### Problem description
Could you return each line from the one bearing "At what coordinates" through the last line of the entries, exactly as it stands, with no pictures?

*** Opening Records supplied ***

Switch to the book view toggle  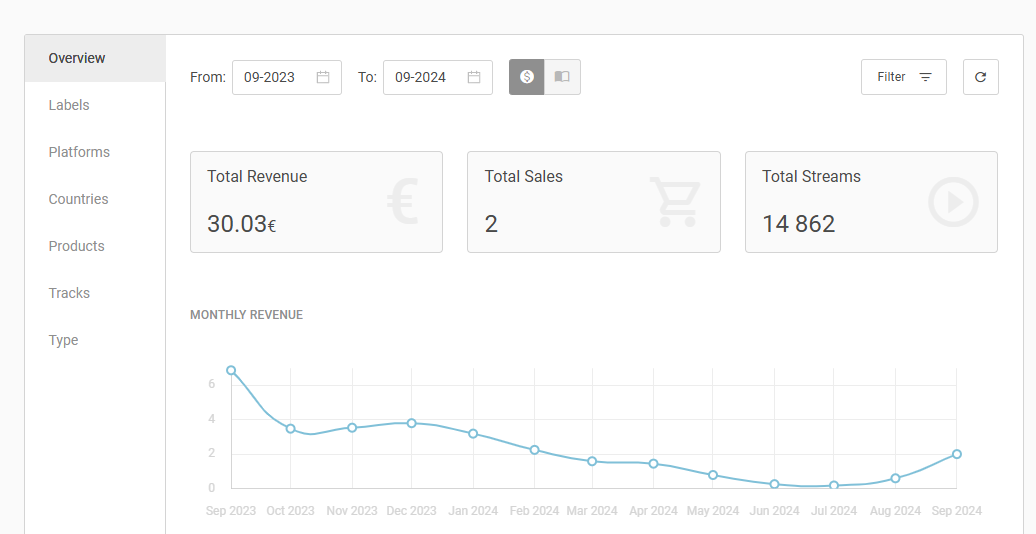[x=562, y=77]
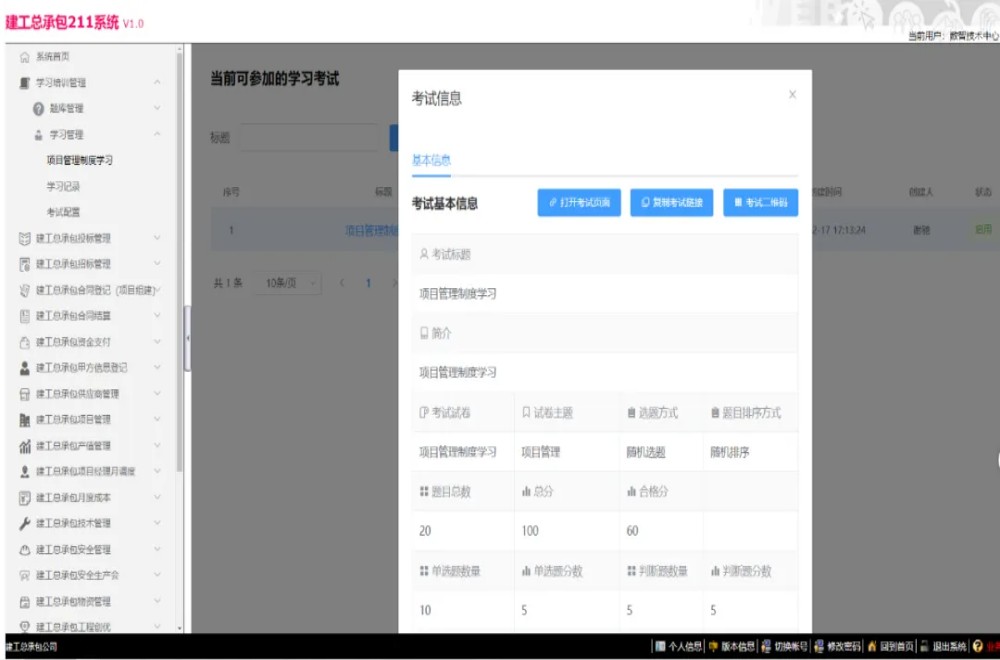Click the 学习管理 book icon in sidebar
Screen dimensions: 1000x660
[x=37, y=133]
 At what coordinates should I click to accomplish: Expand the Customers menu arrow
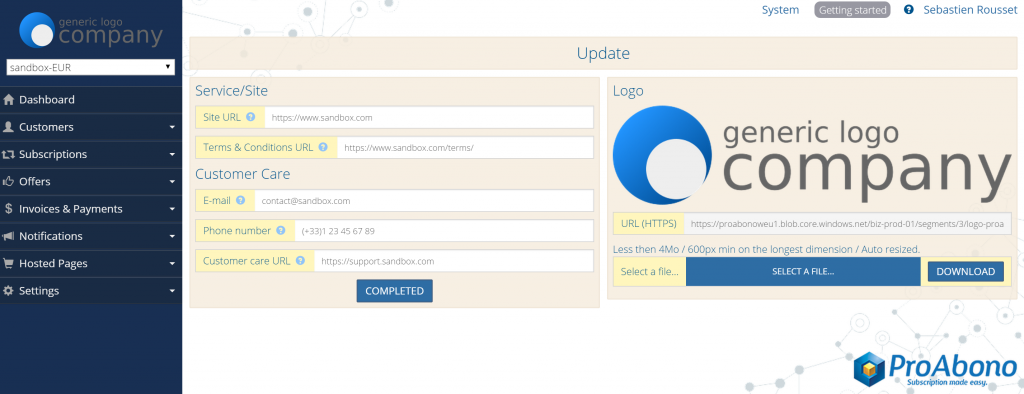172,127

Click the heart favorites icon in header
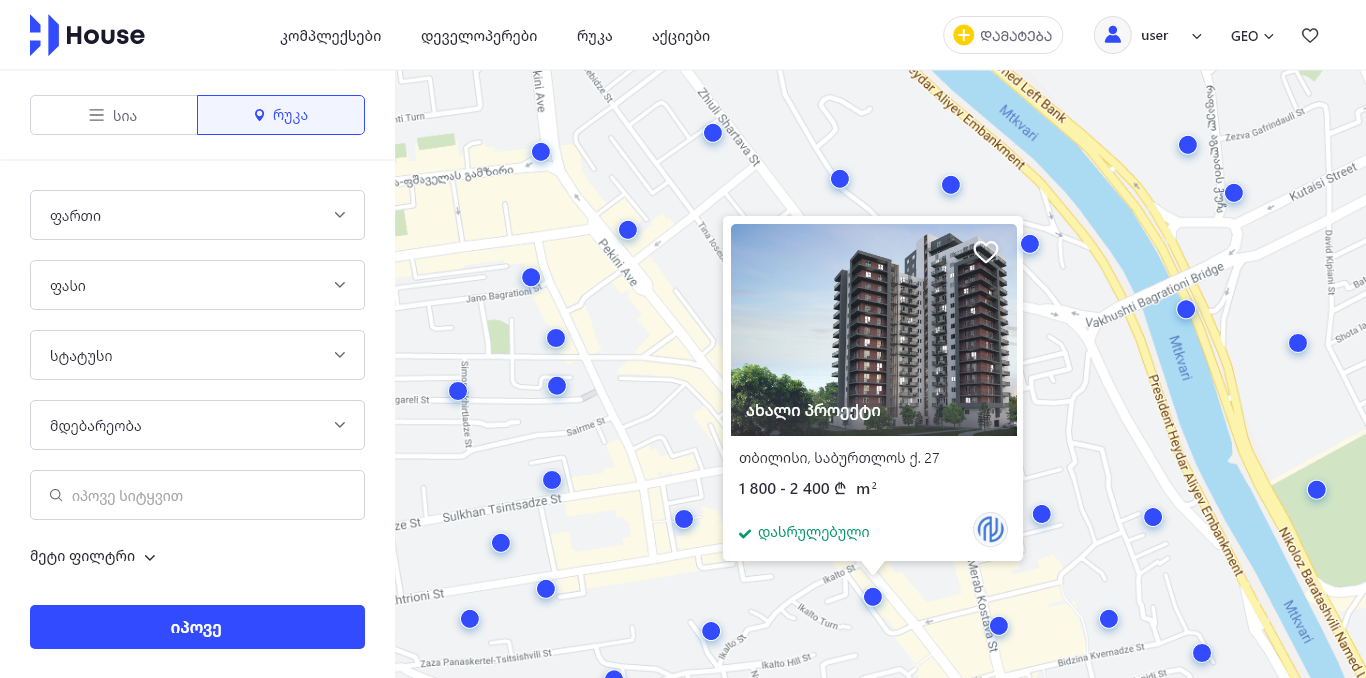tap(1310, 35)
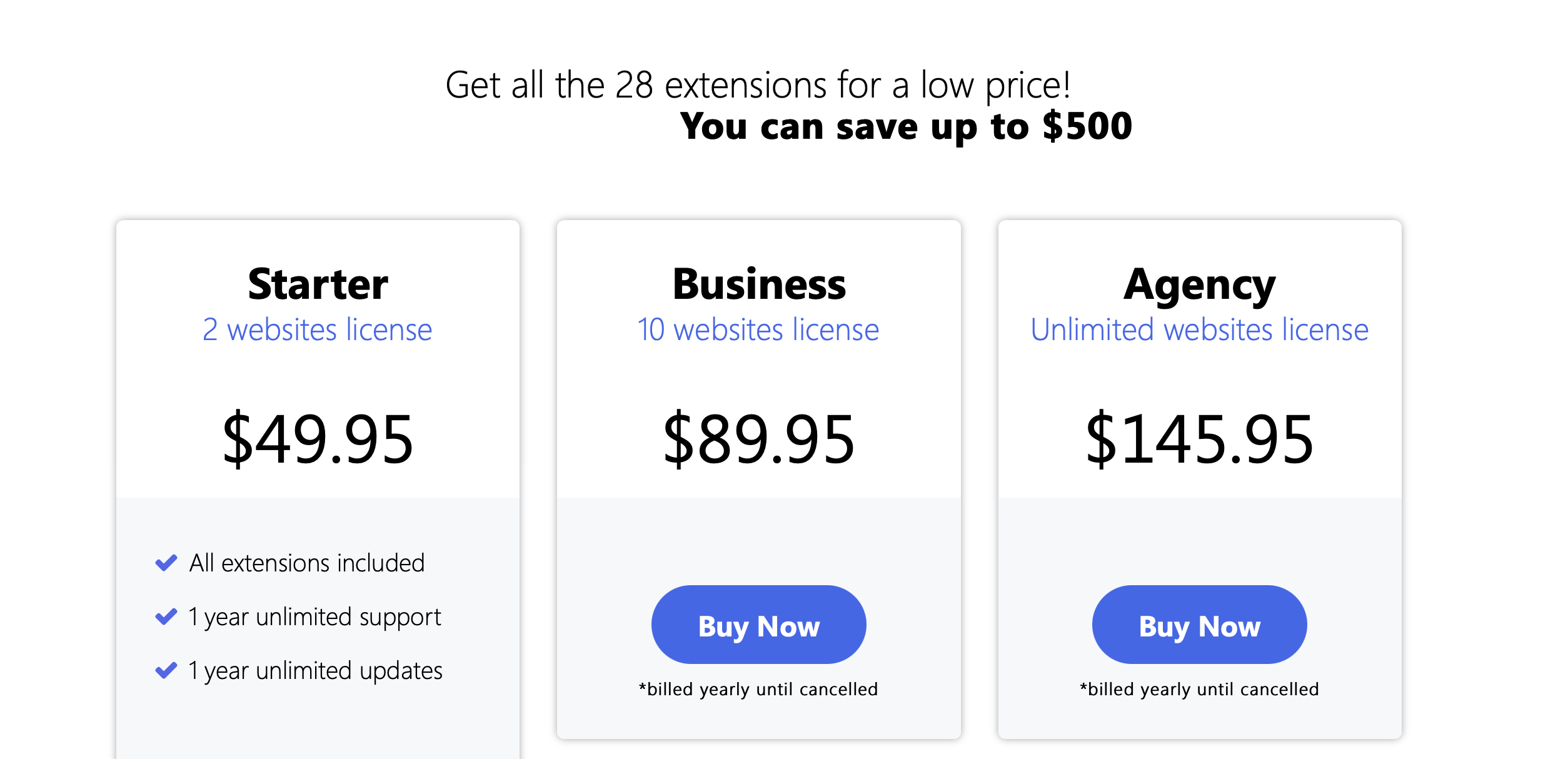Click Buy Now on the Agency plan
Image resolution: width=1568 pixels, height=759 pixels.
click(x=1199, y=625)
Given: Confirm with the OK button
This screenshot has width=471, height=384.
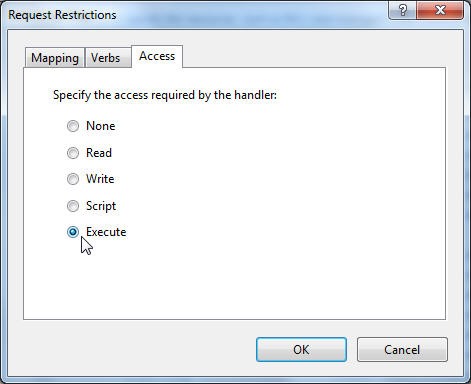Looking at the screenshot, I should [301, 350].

*** Closing Records supplied ***

### Response below
 At what coordinates should I click to accomplish: Expand the Customers menu arrow
172,127

Click the heart favorites icon in header
tap(1310, 35)
Click Buy Now on the Agency plan
Image resolution: width=1568 pixels, height=759 pixels.
click(x=1199, y=625)
Given: Confirm with the OK button
This screenshot has width=471, height=384.
Looking at the screenshot, I should [301, 350].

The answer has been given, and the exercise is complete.